----- EXERCISE INPUTS
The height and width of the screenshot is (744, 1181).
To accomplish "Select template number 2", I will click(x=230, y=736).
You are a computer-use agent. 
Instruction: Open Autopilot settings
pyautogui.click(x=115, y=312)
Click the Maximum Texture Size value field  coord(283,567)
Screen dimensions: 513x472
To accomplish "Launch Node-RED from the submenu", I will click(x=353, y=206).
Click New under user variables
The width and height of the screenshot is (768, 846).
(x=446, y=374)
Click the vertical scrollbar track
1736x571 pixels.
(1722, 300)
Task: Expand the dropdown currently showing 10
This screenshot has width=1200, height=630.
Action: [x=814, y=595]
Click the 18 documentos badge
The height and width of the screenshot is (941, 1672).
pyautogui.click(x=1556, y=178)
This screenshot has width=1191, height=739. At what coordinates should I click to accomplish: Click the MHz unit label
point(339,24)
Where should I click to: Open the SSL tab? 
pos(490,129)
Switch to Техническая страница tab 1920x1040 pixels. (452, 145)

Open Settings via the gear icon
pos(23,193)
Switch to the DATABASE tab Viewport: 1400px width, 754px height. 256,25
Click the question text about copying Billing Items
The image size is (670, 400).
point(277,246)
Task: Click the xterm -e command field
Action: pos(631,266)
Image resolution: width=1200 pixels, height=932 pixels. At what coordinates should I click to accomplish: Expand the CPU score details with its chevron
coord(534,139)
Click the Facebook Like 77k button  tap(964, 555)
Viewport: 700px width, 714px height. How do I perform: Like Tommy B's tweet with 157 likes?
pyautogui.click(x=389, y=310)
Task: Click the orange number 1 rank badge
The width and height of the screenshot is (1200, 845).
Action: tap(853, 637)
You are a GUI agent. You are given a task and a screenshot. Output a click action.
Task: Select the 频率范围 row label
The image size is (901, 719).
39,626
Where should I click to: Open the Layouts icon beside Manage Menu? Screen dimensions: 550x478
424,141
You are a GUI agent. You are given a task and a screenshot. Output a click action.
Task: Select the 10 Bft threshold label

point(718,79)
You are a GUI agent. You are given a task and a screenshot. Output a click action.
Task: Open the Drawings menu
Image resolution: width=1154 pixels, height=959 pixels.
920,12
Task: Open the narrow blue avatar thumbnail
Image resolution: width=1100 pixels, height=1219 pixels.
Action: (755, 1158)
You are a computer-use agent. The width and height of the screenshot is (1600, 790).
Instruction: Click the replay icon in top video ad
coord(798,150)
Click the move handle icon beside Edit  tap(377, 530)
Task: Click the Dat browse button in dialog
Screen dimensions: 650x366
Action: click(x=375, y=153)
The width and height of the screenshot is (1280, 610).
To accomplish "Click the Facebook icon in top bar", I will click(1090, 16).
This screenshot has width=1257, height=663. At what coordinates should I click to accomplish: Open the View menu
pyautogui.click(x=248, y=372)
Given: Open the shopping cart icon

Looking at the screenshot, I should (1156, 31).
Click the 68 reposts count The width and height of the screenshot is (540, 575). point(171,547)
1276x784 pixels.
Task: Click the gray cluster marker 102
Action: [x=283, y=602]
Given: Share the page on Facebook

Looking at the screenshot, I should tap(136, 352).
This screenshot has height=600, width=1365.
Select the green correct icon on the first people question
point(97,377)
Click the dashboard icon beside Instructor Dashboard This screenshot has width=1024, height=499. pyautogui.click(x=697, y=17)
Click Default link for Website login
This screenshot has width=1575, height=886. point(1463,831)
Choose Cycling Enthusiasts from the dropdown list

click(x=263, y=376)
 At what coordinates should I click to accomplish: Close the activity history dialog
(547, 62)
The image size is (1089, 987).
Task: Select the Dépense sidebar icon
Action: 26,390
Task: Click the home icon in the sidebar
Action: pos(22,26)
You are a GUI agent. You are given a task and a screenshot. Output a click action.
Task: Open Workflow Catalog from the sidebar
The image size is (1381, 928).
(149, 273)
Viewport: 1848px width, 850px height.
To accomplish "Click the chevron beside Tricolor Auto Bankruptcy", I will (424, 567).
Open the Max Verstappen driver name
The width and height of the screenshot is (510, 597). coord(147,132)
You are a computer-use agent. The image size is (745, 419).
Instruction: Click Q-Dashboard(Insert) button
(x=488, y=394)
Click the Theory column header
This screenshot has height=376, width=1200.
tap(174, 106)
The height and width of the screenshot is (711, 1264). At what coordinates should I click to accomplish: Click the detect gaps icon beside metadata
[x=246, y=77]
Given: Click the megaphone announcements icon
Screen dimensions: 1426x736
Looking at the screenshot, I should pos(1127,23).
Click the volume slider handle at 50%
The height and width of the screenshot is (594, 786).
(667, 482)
----------
When you reach the line containing "Given: Open the shopping cart icon" in the data above, start copying exactly, and stop after the line containing "Task: Open Workflow Catalog from the sidebar".

Given: Open the shopping cart icon

Looking at the screenshot, I should (1156, 31).
Click the 68 reposts count The width and height of the screenshot is (540, 575). point(171,547)
1276x784 pixels.
Task: Click the gray cluster marker 102
Action: [x=283, y=602]
Given: Share the page on Facebook

Looking at the screenshot, I should tap(136, 352).
This screenshot has height=600, width=1365.
Select the green correct icon on the first people question
point(97,377)
Click the dashboard icon beside Instructor Dashboard This screenshot has width=1024, height=499. pyautogui.click(x=697, y=17)
Click Default link for Website login
This screenshot has width=1575, height=886. point(1463,831)
Choose Cycling Enthusiasts from the dropdown list

click(x=263, y=376)
 At what coordinates should I click to accomplish: Close the activity history dialog
(547, 62)
The image size is (1089, 987).
Task: Select the Dépense sidebar icon
Action: 26,390
Task: Click the home icon in the sidebar
Action: pos(22,26)
You are a GUI agent. You are given a task and a screenshot. Output a click action.
Task: Open Workflow Catalog from the sidebar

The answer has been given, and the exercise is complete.